Tüm çocukların ayrımsız olarak kamunun koruma sistemine ihtiyacı var. Özellikle cinsel istismar ve fiziksel istismar söz konusu olduğunda istismarı her sosyo-ekonomik düzeyden yetişkinler gerçekleştirebilir. Bu bildiğimiz bir doğru. Ancak bu genel doğru, her kesimden çocuğun genel anlamda istismar karşısında eşit şekilde risk altında olduğu anlamına gelmiyor.

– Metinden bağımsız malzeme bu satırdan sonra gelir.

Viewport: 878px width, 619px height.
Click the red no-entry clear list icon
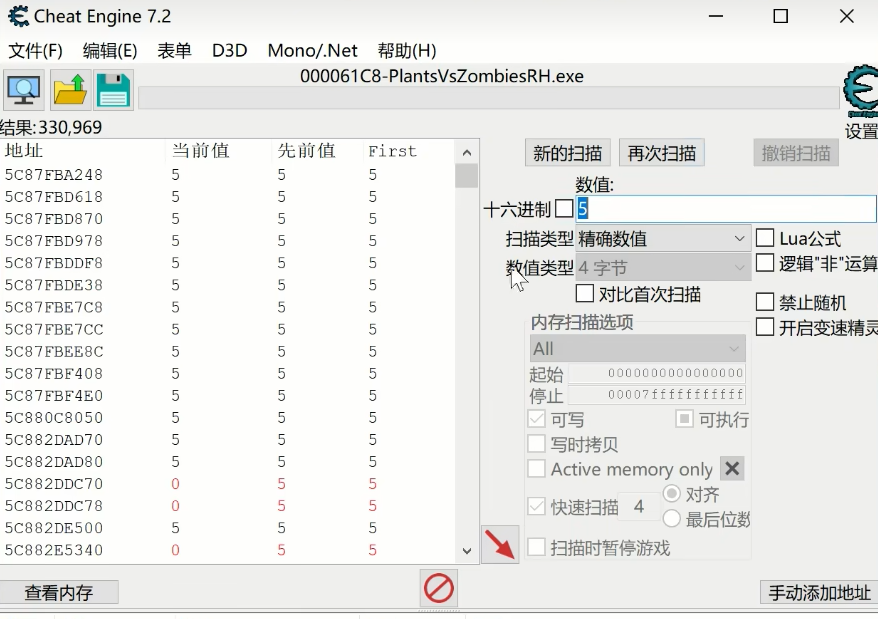(x=439, y=589)
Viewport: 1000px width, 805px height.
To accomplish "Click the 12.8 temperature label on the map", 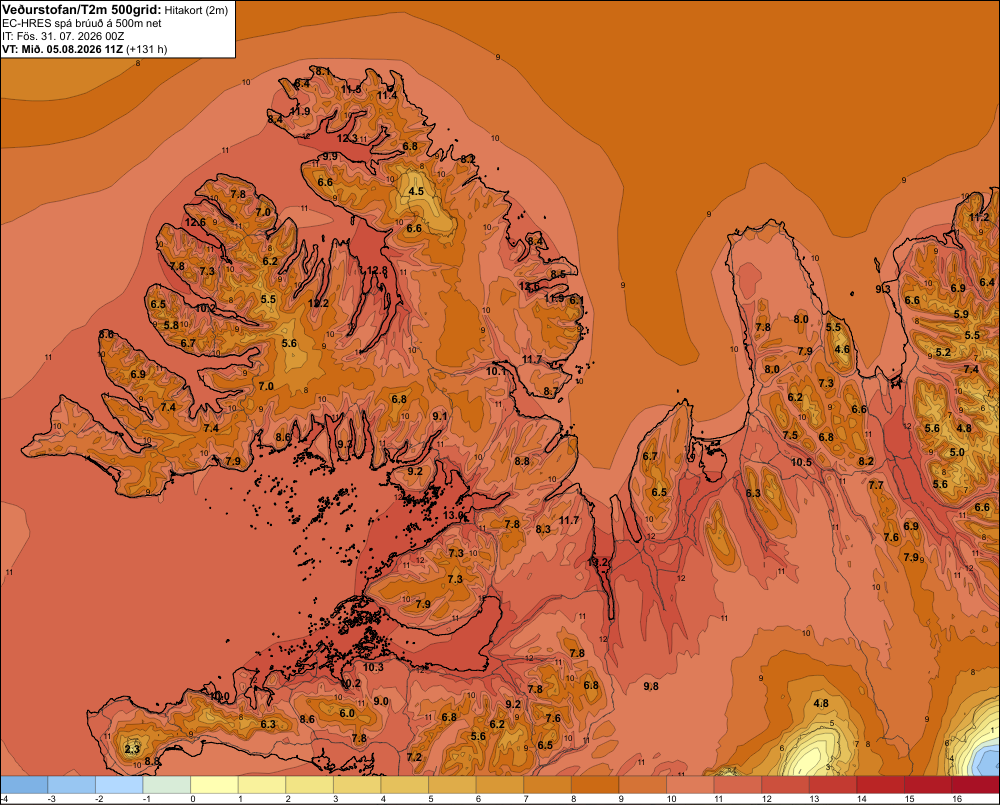I will coord(378,270).
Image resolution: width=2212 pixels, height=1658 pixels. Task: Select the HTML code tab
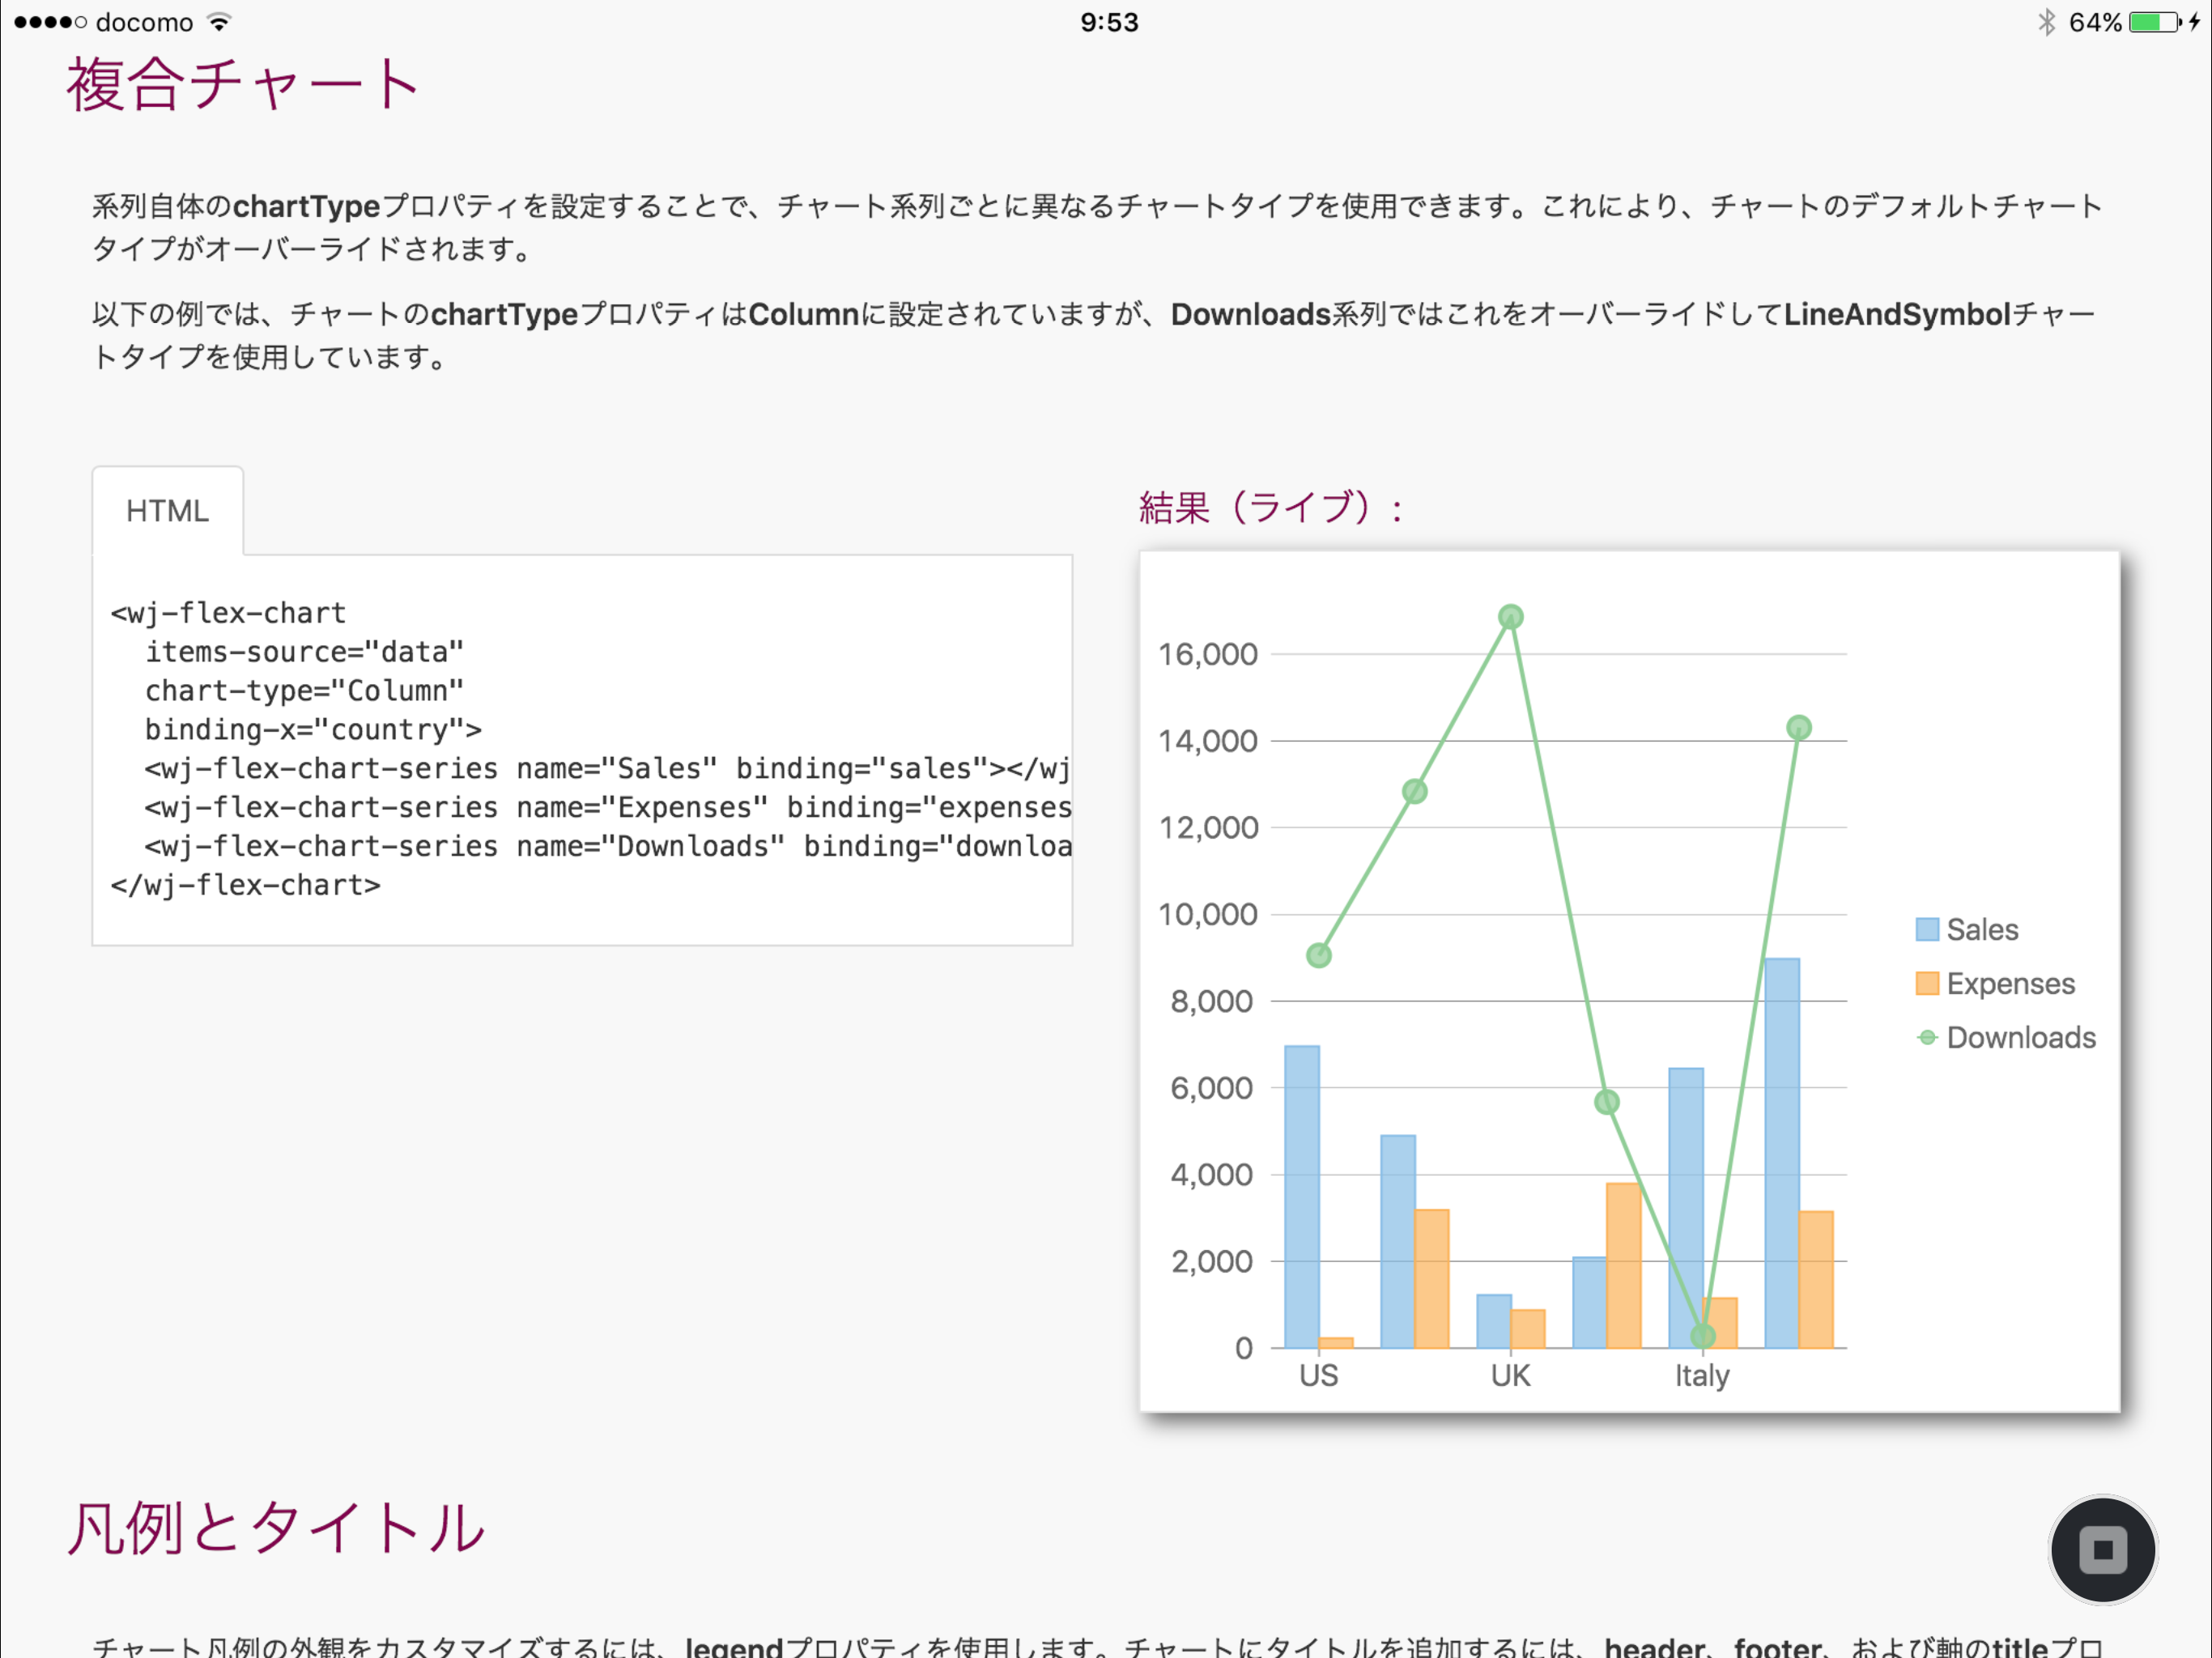(x=167, y=511)
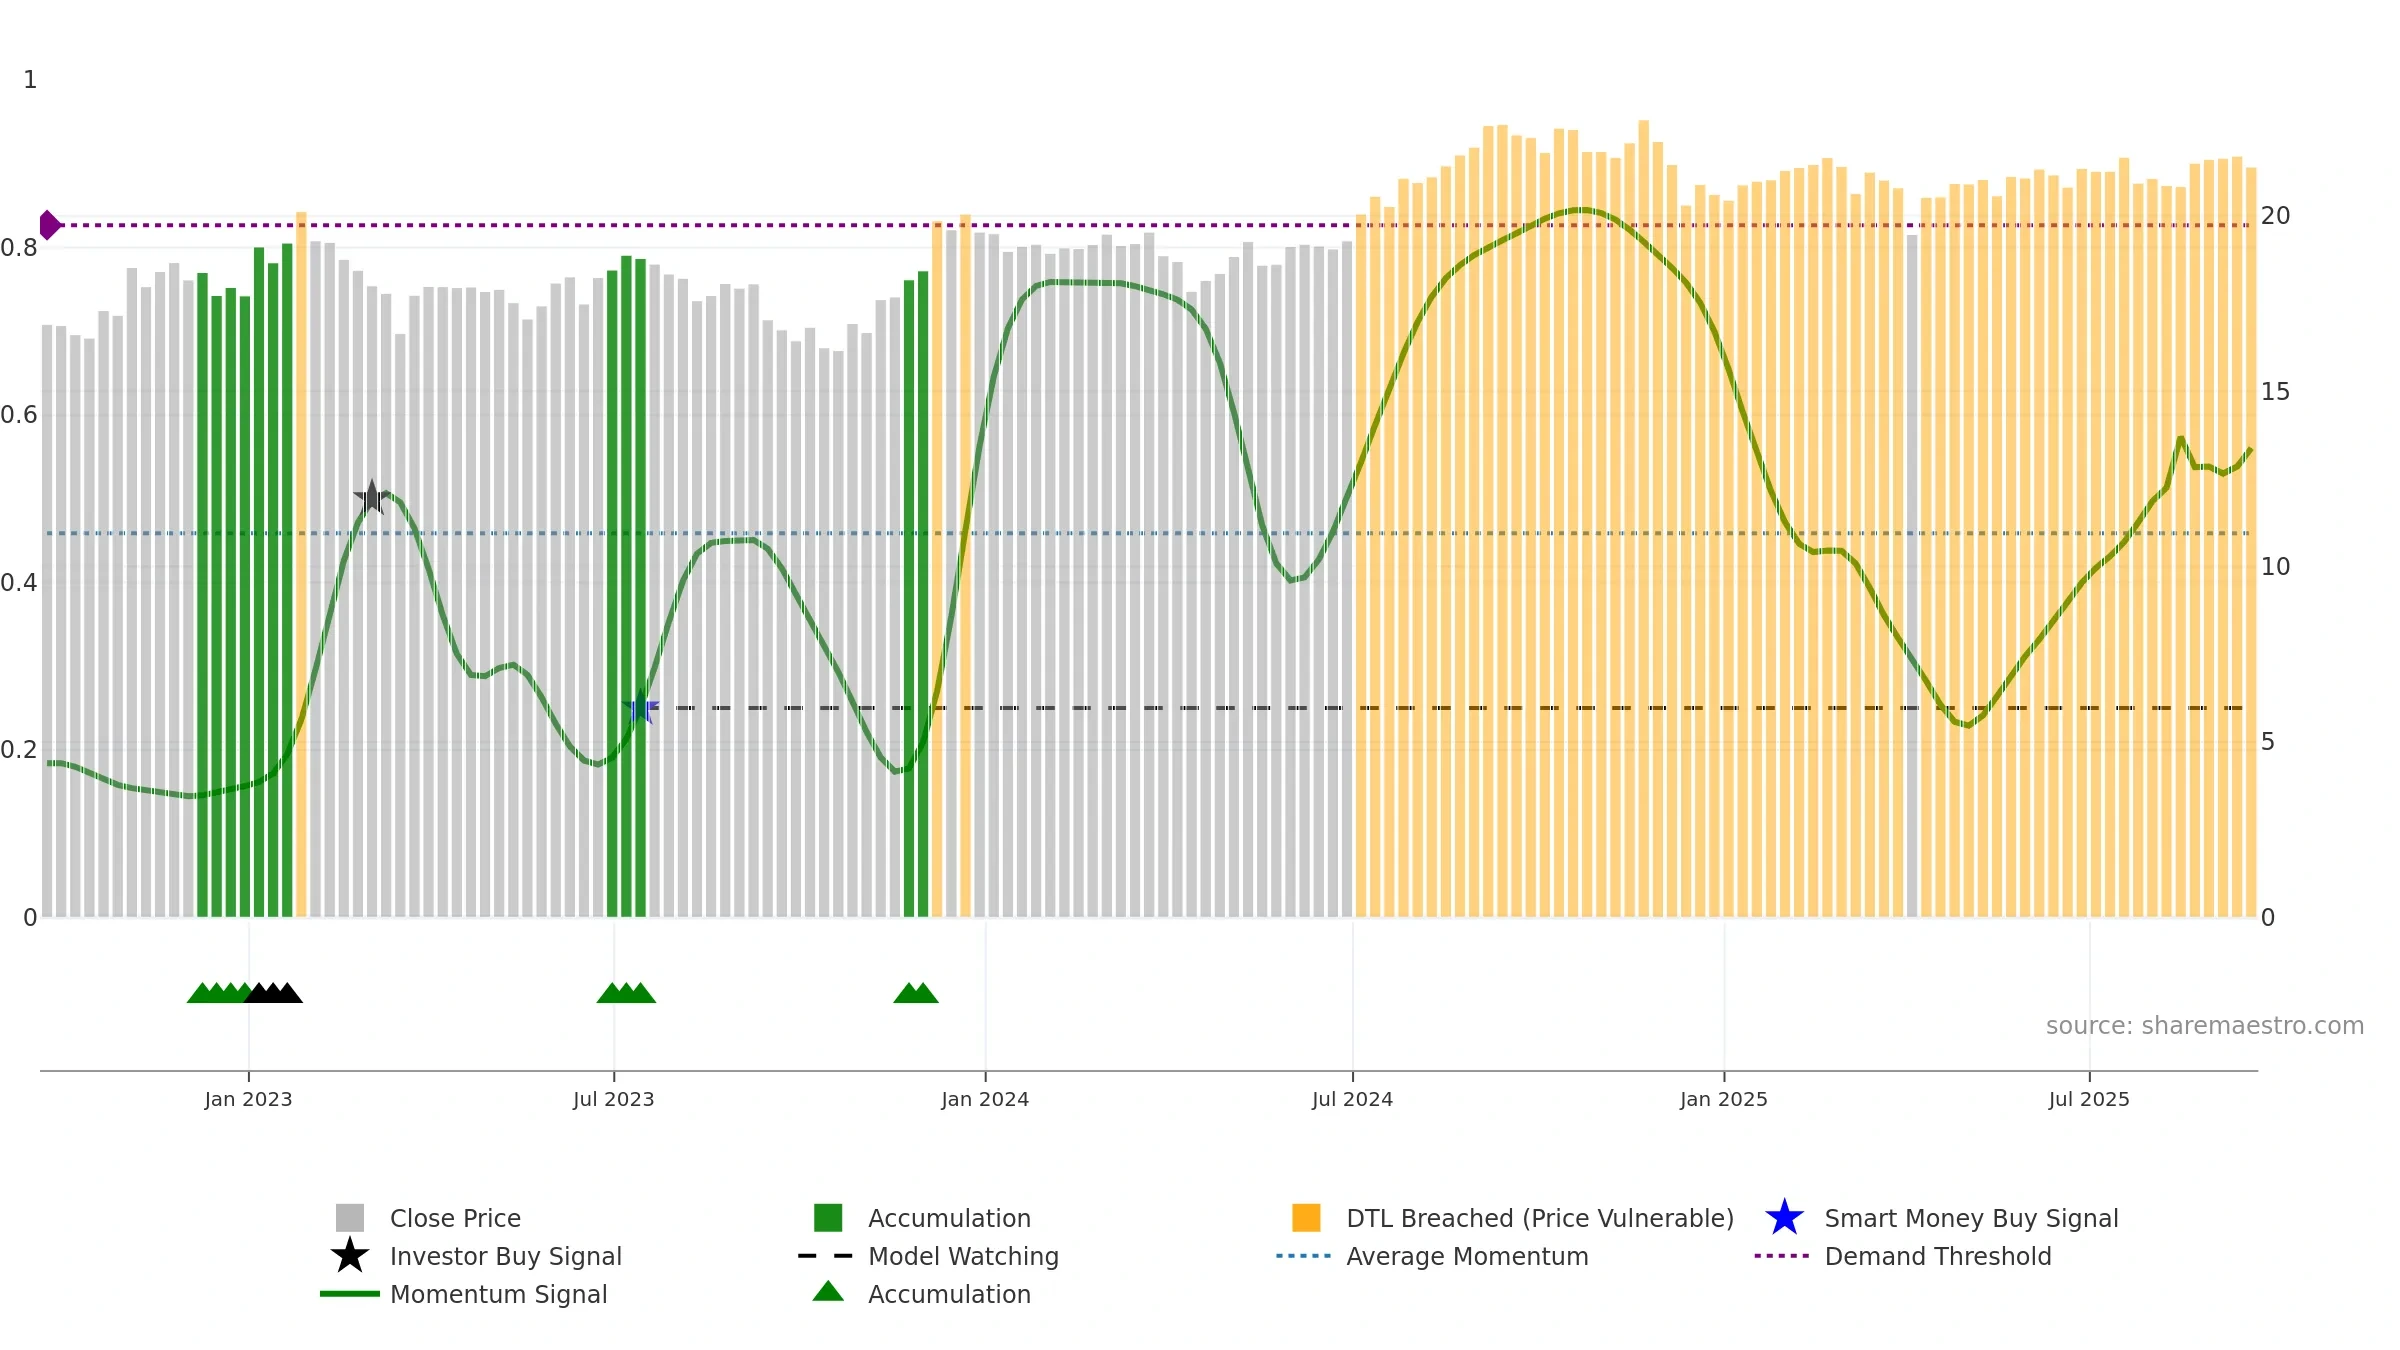Click the blue Smart Money Buy Signal star
Screen dimensions: 2400x1350
1784,1217
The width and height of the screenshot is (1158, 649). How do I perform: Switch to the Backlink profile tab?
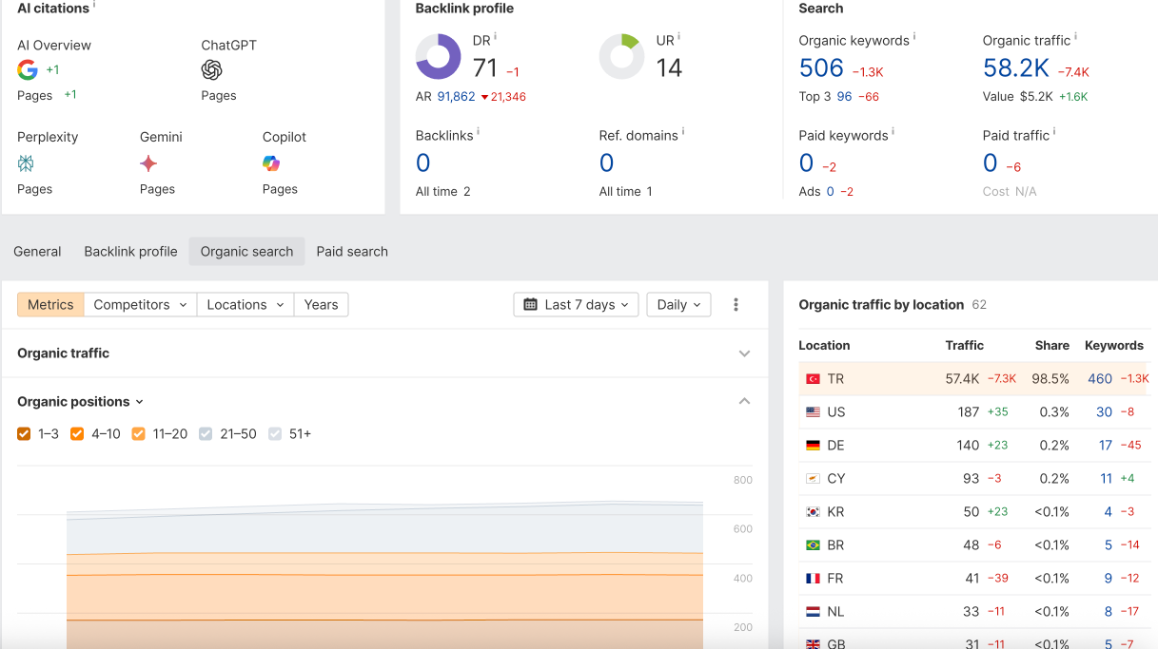click(131, 252)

Koruma sisteminin işlemesi gereken en temel parçalarına baktığımızda dahi (eğitim, sağlığa erişim, çocuğun buralarda izlenmesi, ulaşılabilir kreş ve bakım hizmetleri vb. ) bunların devlet tarafından bir hak olarak sunulmasına en yakıcı olarak ihtiyaç duyan kesimler, aynı zamanda bu sistemin olmamasından en fazla etkilenen çocuk kesimlerini oluşturur. Peki kim onlar?
Çalışıyor da olsa ekonomik olanaksızlıklarla, yoksullukla boğuşan; ağır çalışma ve yaşam koşulları altında hayatını idame ettirmeye çalışan işçiler, emekçiler, işsizler, en kötü yaşam koşulları reva görülen üstüne her türlü ayrımcılığa uğrayan mülteciler, sistemin körüklediği şiddetle kuşatılmış kadınlar… Bu koşullar, çocukların en temel korunma alanları ile bağlarının zayıf kalmasına, çocukların temel ihtiyaçlarında yetersizliklere neden olur, çocuklarla ilgili konularda bilgilenme, rehberlik alabilme vb. olanakları da zayıflar.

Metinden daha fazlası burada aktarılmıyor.